Another high-profile case was the English-born daughter-in-law of Richard Wagner, Winifred. There was no doubt that ‘Winnie’ was besotted with her ‘Wolf’ - as she and her four children called Hitler - but after 1940 the Führer had avoided her. One of her grandchildren has even gone so far as to say that she had wanted to marry Hitler, and that with her at his side there would have been no war.
61
Hitler kept away from Bayreuth, although he continued to see three of the four Wagner children (the eldest girl, Friedelind, emigrated to Switzerland and the United States, where she fanned the flames against her mother) and exempted the first son, Wieland, from military service as the heir to Bayreuth.
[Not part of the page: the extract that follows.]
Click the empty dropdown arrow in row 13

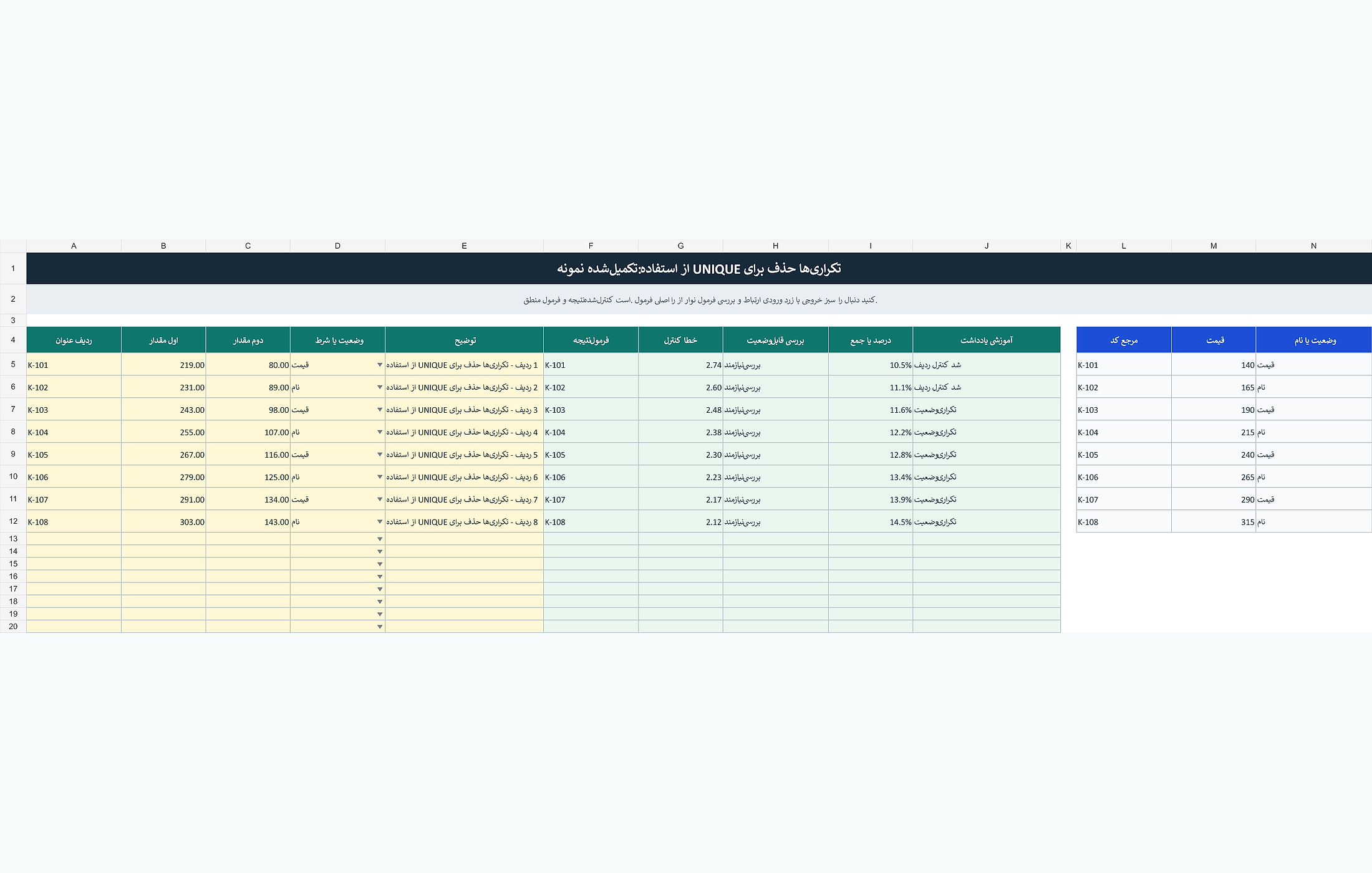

The Wagners all had questions to answer. Verena’s husband Bodo Lafferenz had been in charge of the Kraft durch Freude Nazi leisure organisation, and as such had held high rank in the SS. He was shipped off to an internment camp in Freiburg. Wolfgang had not been a Party member and could take refuge behind that fact, even if he had been entertained by Hitler and had been as close to him as the others. Party member Wieland had made himself scarce at the Americans’ approach, hiding in the French Zone until the coast was clear. He had been administering the town’s ‘concentration camp’ - an outside station of the more notorious Flossenbürg housing a few score inmates who were involved in technical research for the SS. He never mentioned his closeness to the regime in his remaining years, and set himself up as a hero of a debunking, cultural revolution in Bayreuth. His designs were meant to clear his grandfather’s operas of all their nationalist trappings, and as such they represent a major instance of the cultural and artistic purge of the arts that followed the Second World War. The Spruchkammer branded Wieland a ‘fellow traveller’. His mother took the rap.

The Americans entered Bayreuth after reducing a third of the town to rubble - including much of Wagner’s home, Wahnfried, though not the house of the master’s son, Siegfried, which had been called the Führerbau because it was made over to Hitler for his use during his visits to the festival. The Americans moved into the opera house on the Green Hill and created havoc playing jazz on Wagner’s and Liszt’s pianos. Winifred insisted that most of the damage was done by ‘coloured’ American GIs, who looted the theatre and shot up the sets with their revolvers. They also amused themselves by dressing up in the operatic costumes. Another story has it that German refugees stole the costumes, and for miles around you could see people fleeing Bayreuth dressed as characters from Wagner operas. The American authorities promptly banned the playing of Wagner’s music.
62

Winifred took on the role of the unrepentant Nazi, although she had performed numerous acts of intercession with the Party to save the lives of Jews and others who had fallen foul of the regime. Almost the first ‘Americans’ she received were Thomas Mann’s son Klaus, and Curt Riess, reporting for the army newspaper, the
Stars and Stripes
. The two Germans in American uniform were getting used to hearing that no one had been aware of the atrocities carried out by the regime, and that everyone had been against Hitler and was proud to possess a ‘“non-Aryan” granny’. Winifred therefore came as a surprise. First of all she insisted on speaking English to the freshly baked Americans - and was rather more proficient than they were. She made no bones about her friendship with Hitler. She praised his charm, his sense of humour and his good looks. This came from the heart, although she later admitted that she could not resist the temptation to rile the Germans in their borrowed clothes. Mann retired bruised.